An additional problem was the mistaken idea that fat grafts would make mammograms very difficult to read because any fat cells that die tend to leave little calcium deposits, which is what mammographers are looking for as signs of the presence of cancer. Good science, and logical reasoning has put that objection to rest. It turns out that nearly everything we do to breasts (including mammograms) causes little calcium deposits. The fact is that the calcium deposits produced by cancer cells look very different from the deposits caused by trauma to the breast.
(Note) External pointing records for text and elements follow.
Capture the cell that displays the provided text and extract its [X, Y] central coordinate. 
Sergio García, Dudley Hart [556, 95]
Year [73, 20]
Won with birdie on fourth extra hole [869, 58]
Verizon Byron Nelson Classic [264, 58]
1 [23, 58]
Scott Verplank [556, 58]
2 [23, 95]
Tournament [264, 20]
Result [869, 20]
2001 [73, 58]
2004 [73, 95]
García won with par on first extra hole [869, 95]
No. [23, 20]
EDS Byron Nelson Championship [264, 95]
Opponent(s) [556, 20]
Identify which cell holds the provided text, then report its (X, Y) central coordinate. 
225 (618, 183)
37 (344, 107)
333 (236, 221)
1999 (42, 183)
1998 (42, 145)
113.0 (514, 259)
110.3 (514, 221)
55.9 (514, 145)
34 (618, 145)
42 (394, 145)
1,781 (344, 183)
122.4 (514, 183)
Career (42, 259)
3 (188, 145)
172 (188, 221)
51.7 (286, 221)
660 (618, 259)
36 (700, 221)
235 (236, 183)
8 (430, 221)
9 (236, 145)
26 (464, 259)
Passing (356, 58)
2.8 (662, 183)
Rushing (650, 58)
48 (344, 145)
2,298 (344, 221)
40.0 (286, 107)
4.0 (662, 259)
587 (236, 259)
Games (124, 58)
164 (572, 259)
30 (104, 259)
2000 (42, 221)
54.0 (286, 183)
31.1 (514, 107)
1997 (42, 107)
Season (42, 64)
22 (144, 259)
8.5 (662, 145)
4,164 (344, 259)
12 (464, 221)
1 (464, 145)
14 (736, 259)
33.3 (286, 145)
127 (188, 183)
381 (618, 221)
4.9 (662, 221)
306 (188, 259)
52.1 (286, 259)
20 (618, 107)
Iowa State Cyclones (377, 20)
Best news of all, studies have shown that fat grafted breasts are more transparent to mammography, so cancers are actually easier to detect.

The Revolution

Thanks to the pioneering work of Sidney Coleman and Gino Rigotti (among others), these techniques have improved so much over the past 10 years, that many surgeons (myself included) find themselves doing more and more breast augmentations using the patients own fat. The technique allows us to build shape in very subtle and natural ways that suit the shape of the patient.

Among the many benefits:
1) No implant
2) Natural feel because it is natural stuff
3) Minimally invasive procedure (tiny little puncture wounds instead of surgical scars)
4) The donor site (where you get the fat from) also looks better (e.g. get rid of the muffin top)
5) Local anaesthetic with light sedation, instead of bigger anaesthesia
6) Very quick recovery

Here is an example of breast augmentation without implants. This was accomplished in a single procedure, in my office, under local anaesthesia. The “after” image was taken 6 months after the procedure.

Depending on your basic shape, and your goals, breast augmentation using your own fat may be the right way for you. Do your homework, ask a lot of questions, make sure you are talking to a board certified plastic surgeon who is a member of The American Society of Plastic Surgeons, and see if this is right for you.*

~Patrick W. Lappert, MD

* Individual result vary with any surgical procedure.